◆ **TASK REQUIREMENTS**
Reproduce every item below word for word, leaving out the pictures.

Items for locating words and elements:
--- BEGIN ---

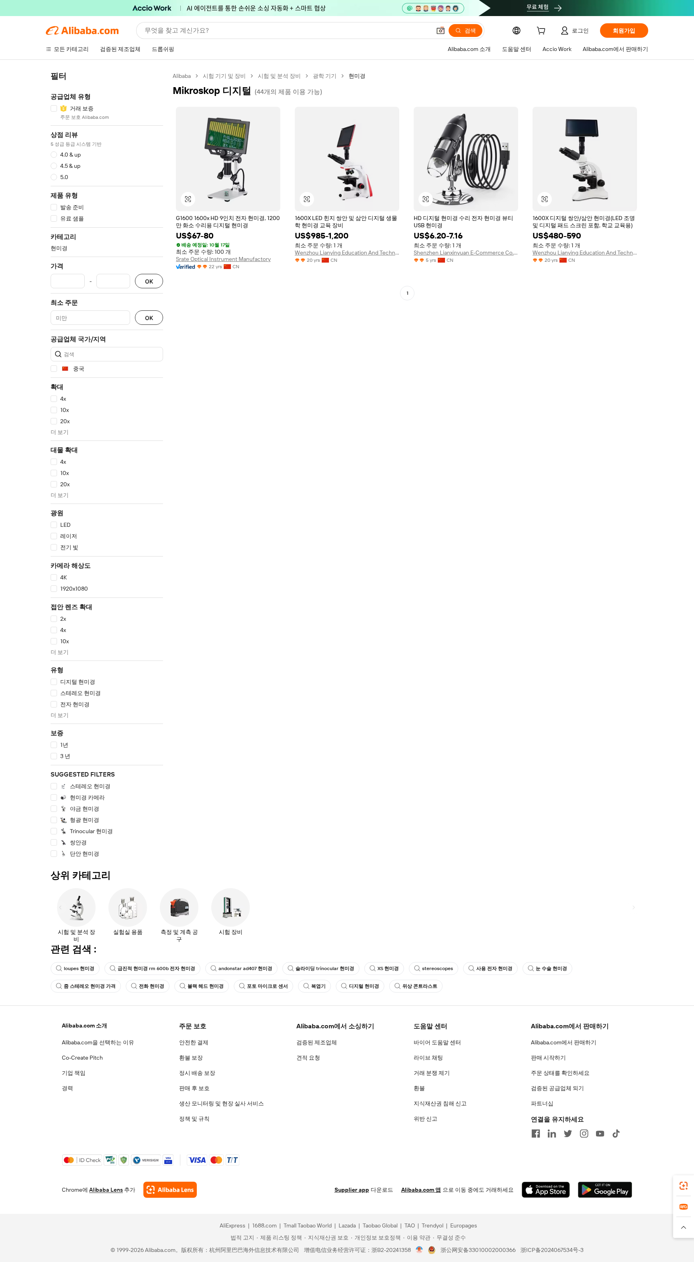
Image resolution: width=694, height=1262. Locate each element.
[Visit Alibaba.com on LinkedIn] (552, 1133)
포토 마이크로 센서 (267, 986)
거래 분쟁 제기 (432, 1073)
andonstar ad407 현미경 (245, 968)
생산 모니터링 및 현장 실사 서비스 (221, 1103)
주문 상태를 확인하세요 (560, 1073)
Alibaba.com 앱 (421, 1190)
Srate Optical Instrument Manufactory (223, 259)
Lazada (347, 1225)
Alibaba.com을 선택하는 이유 (98, 1042)
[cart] (543, 32)
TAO (409, 1225)
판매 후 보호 (194, 1088)
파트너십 (542, 1103)
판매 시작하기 (548, 1057)
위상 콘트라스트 (419, 986)
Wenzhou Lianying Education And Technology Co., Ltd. (347, 252)
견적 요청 (308, 1057)
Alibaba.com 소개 (84, 1025)
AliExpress (232, 1225)
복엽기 (318, 986)
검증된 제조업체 (316, 1042)
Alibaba (182, 76)
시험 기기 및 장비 (224, 76)
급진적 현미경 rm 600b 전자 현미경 (156, 968)
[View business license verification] (419, 1250)
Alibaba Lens (106, 1190)
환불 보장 (191, 1057)
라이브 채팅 (428, 1057)
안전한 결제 (193, 1042)
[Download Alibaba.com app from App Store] (546, 1190)
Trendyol (432, 1225)
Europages (463, 1225)
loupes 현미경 (79, 968)
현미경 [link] (357, 76)
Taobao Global (380, 1225)
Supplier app (352, 1190)
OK (149, 281)
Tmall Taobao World (308, 1225)
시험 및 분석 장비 (279, 76)
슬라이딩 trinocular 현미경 (325, 968)
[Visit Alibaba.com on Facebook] (536, 1133)
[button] (440, 30)
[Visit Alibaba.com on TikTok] (616, 1133)
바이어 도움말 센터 (437, 1042)
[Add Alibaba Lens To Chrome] (170, 1190)
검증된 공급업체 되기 (557, 1088)
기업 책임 (74, 1073)
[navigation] (107, 464)
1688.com (264, 1225)
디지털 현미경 (364, 986)
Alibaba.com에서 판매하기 (563, 1042)
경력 (67, 1088)
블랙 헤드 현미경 (206, 986)
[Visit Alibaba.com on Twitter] (568, 1133)
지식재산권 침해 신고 (440, 1103)
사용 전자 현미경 (494, 968)
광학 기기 (325, 76)
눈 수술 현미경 (551, 968)
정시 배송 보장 (197, 1073)
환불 (419, 1088)
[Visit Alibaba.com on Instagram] (584, 1133)
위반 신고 (425, 1118)
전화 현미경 (151, 986)
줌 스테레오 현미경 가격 (90, 986)
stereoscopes (437, 968)
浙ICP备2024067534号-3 (552, 1250)
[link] (683, 1185)
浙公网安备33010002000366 (478, 1250)
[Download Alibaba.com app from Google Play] (605, 1190)
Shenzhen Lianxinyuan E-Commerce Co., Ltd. (466, 252)
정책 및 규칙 (194, 1118)
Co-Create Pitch (82, 1057)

--- END ---

◆ **ANSWER IN FULL**
Image resolution: width=694, height=1262. Locate each element.
[Visit Alibaba.com on LinkedIn] (552, 1133)
포토 마이크로 센서 (267, 986)
거래 분쟁 제기 (432, 1073)
andonstar ad407 현미경 (245, 968)
생산 모니터링 및 현장 실사 서비스 (221, 1103)
주문 상태를 확인하세요 (560, 1073)
Alibaba.com 앱 (421, 1190)
Srate Optical Instrument Manufactory (223, 259)
Lazada (347, 1225)
Alibaba.com을 선택하는 이유 (98, 1042)
[cart] (543, 32)
TAO (409, 1225)
판매 후 보호 (194, 1088)
파트너십 (542, 1103)
판매 시작하기 (548, 1057)
위상 콘트라스트 (419, 986)
Wenzhou Lianying Education And Technology Co., Ltd. (347, 252)
견적 요청 (308, 1057)
Alibaba.com 소개 (84, 1025)
AliExpress (232, 1225)
복엽기 (318, 986)
검증된 제조업체 (316, 1042)
Alibaba (182, 76)
시험 기기 및 장비 (224, 76)
급진적 현미경 rm 600b 전자 현미경 (156, 968)
[View business license verification] (419, 1250)
Alibaba Lens (106, 1190)
환불 보장 (191, 1057)
라이브 채팅 (428, 1057)
안전한 결제 (193, 1042)
[Download Alibaba.com app from App Store] (546, 1190)
Trendyol (432, 1225)
Europages (463, 1225)
loupes 현미경 (79, 968)
현미경 [link] (357, 76)
Taobao Global (380, 1225)
Supplier app (352, 1190)
OK (149, 281)
Tmall Taobao World (308, 1225)
시험 및 분석 장비 (279, 76)
슬라이딩 trinocular 현미경 (325, 968)
[Visit Alibaba.com on Facebook] (536, 1133)
[button] (440, 30)
[Visit Alibaba.com on TikTok] (616, 1133)
바이어 도움말 센터 (437, 1042)
[Add Alibaba Lens To Chrome] (170, 1190)
검증된 공급업체 되기 (557, 1088)
기업 책임 (74, 1073)
[navigation] (107, 464)
1688.com (264, 1225)
디지털 현미경 (364, 986)
Alibaba.com에서 판매하기 (563, 1042)
경력 (67, 1088)
블랙 헤드 현미경 (206, 986)
[Visit Alibaba.com on Twitter] (568, 1133)
지식재산권 침해 신고 (440, 1103)
사용 전자 현미경 (494, 968)
광학 기기 (325, 76)
눈 수술 현미경 (551, 968)
정시 배송 보장 (197, 1073)
환불 (419, 1088)
[Visit Alibaba.com on Instagram] (584, 1133)
위반 신고 (425, 1118)
전화 현미경 (151, 986)
줌 스테레오 현미경 가격 (90, 986)
stereoscopes (437, 968)
浙ICP备2024067534号-3 (552, 1250)
[link] (683, 1185)
浙公网安备33010002000366 (478, 1250)
[Download Alibaba.com app from Google Play] (605, 1190)
Shenzhen Lianxinyuan E-Commerce Co., Ltd. (466, 252)
정책 및 규칙 (194, 1118)
Co-Create Pitch (82, 1057)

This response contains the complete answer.